Pakistan is in crisis and despite the US President making reference to the tragedy at the United Nations, and Angelina Jolie deploying her star power to raise awareness, the floods there are barely scraping into the evening news bulletins.
Part of this might be explained by how difficult it is to get boots on the ground (no mean feat when large parts of the country were underwater).
It can also partly be explained by the two-week hiatus, when the world’s media focused on the death of the Queen and little else. In truth, too much was going on at home (an energy and cost of living crisis, not to mention the never-ending Conservative leadership soap opera) for this far-away story to be told.
And yet the flooding in Pakistan is our problem too. If not right now, then certainly in the years ahead.
The country is no stranger to flooding but monsoon rains are one thing, climate change is quite another. It is clearly altering weather patterns. The heatwave preceding this year’s monsoon turbocharged the volume of water lifted up into the air, which soon came crashing down. Monsoon rains are also hitting parts of the country unused to this extraordinary amount of water.

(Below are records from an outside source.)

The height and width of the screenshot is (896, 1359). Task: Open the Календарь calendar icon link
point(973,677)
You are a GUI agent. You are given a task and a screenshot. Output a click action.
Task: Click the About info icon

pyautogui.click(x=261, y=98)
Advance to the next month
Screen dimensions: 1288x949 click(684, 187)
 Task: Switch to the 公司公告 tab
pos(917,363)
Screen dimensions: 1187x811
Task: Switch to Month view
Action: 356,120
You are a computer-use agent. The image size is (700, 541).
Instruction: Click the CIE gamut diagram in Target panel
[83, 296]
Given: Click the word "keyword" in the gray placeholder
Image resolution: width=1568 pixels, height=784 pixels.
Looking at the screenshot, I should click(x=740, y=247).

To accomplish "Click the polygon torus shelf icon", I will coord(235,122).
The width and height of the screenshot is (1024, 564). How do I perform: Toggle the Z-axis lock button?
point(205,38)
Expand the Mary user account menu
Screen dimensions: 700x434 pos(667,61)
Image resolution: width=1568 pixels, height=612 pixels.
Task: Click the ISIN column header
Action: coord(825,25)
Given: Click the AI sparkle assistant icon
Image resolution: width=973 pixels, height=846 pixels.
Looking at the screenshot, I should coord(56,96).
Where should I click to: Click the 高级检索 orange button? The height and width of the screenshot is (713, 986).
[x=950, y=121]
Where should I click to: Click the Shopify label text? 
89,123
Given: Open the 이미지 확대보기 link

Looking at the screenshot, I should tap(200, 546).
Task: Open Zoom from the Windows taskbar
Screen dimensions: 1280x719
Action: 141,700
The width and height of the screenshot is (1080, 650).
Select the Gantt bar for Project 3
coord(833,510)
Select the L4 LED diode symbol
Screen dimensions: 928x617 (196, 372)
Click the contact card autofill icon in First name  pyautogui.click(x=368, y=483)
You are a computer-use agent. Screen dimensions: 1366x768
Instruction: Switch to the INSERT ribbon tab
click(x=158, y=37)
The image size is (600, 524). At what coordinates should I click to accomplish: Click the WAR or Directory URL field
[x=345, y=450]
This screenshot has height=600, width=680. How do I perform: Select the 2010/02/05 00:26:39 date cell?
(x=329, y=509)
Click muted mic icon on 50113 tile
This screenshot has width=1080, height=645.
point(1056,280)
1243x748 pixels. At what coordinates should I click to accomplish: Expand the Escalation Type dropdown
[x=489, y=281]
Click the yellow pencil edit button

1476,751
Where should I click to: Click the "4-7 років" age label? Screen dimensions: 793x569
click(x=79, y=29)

Lakes, rivers and dams have been overwhelmed, and as water is released to ease the pressure, it is rushing into the plains and other areas that don’t have the capacity to absorb it. While floodwaters have receded in some areas, others still have massive amounts of stagnant water lying around, causing its own challenges. Pakistan has gone from trying to save people from drowning, to prevent its population drowning in disease.
Malaria, and dengue, are now a huge problem. At least 300 people who survived the floods have succumbed to water- and insect-borne disease and that number will unquestionably rise.
The scale of the disaster – which, let’s not forget, began in July – is incomprehensible.
Thirty-three million people are directly affected, a third of the country is underwater, and that’s barely the start of it. Crops have been destroyed and livestock too, making the already precarious food situation in Pakistan exponentially worse.
It’s difficult to get any aid that arrives in the country out to the people who need it because the infrastructure has been washed away. In the background, the government is struggling to deal with bigger economic issues with a debt crisis looming. How do you begin to sort this out?
A UN appeal has amassed a grand total of £140 million, a proverbial drop in the bucket. None of this is fair, not least the fact that Pakistan is paying the price for a problem it did not create.
Make no mistake, this disaster is the result of climate change. So what do reparations look like? It doesn’t necessarily need to be a huge cash transfer. Pakistan needs flood-proof infrastructure, climate modelling and disaster management modelling. It needs technology transfer to build the tools needed to withstand what lies ahead.
But, in the immediate term, people inside Pakistan are just trying to survive. Two months on, they’re still doing triage, and trying to source food and medicine to keep their families alive.
And you can’t protect your family in a flood. So they will inevitably move somewhere safer. Right now, they’re heading to Pakistan’s cities and higher ground. When those cities fill up, people will move on elsewhere.
And this is where climate change gets real for the rest of us. Because even if the weather isn’t catastrophic where we are, the displacement of people isn’t far behind.
The next big climate event will continue to drive people to travel somewhere else, somewhere safer. We have the option to ignore it or deal with it and, honestly, ignoring it is no option at all.